Experience is the best teacher, right? Not so fast, says James March of Stanford University.

An organization such as NASA exists in an ever-changing context. To take a simple example, the management practices that enabled the agency to thrive during the design and development of the Apollo systems could not be superimposed directly onto the design and development of the Space Transportation System (the space shuttle). The organization’s mission had changed. The programs’ requirements had vast differences. Technologies had matured. The social context in which the agency operated also had shifted in ways ranging from the political environment to the composition of the workforce. As a result of these factors (among others), some management practices from Apollo were clearly still applicable, while others were no longer instructive.

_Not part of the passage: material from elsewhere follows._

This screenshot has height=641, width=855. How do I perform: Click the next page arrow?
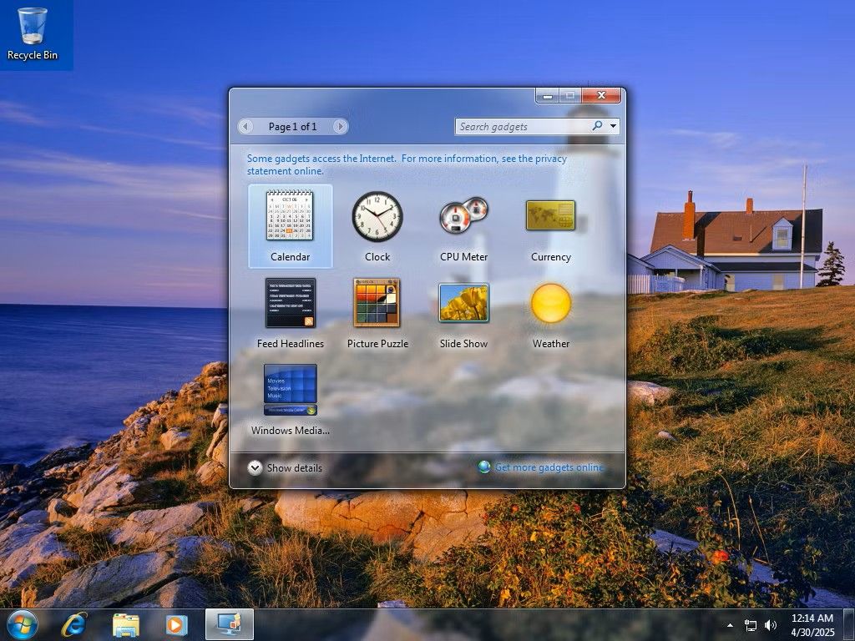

How do organizations learn intelligently from their accumulated experience? In The Ambiguities of Experience, James March of Stanford University examines the evidence and the folklore about learning from experience. March begins by noting that, “…although individuals and organizations are eager to derive intelligence from experience, the inferences stemming from that eagerness are often misguided.” The problems, he says, “lie partly in correctable errors in human inference forming, but they lie even more in properties of experience that confound learning from it.” In other words, experience itself can limit the ability to learn and adapt.

So what’s an organization or an individual to do? In short, the best approach is to recognize the limitations of learning from experience. According to March, “Experience is likely to generate confidence more reliably than it generates competence and to stop experimentation too soon. As a result, there is a persistent disparity between the assurance with which advice is provided by experienced people and the quality of the advice.”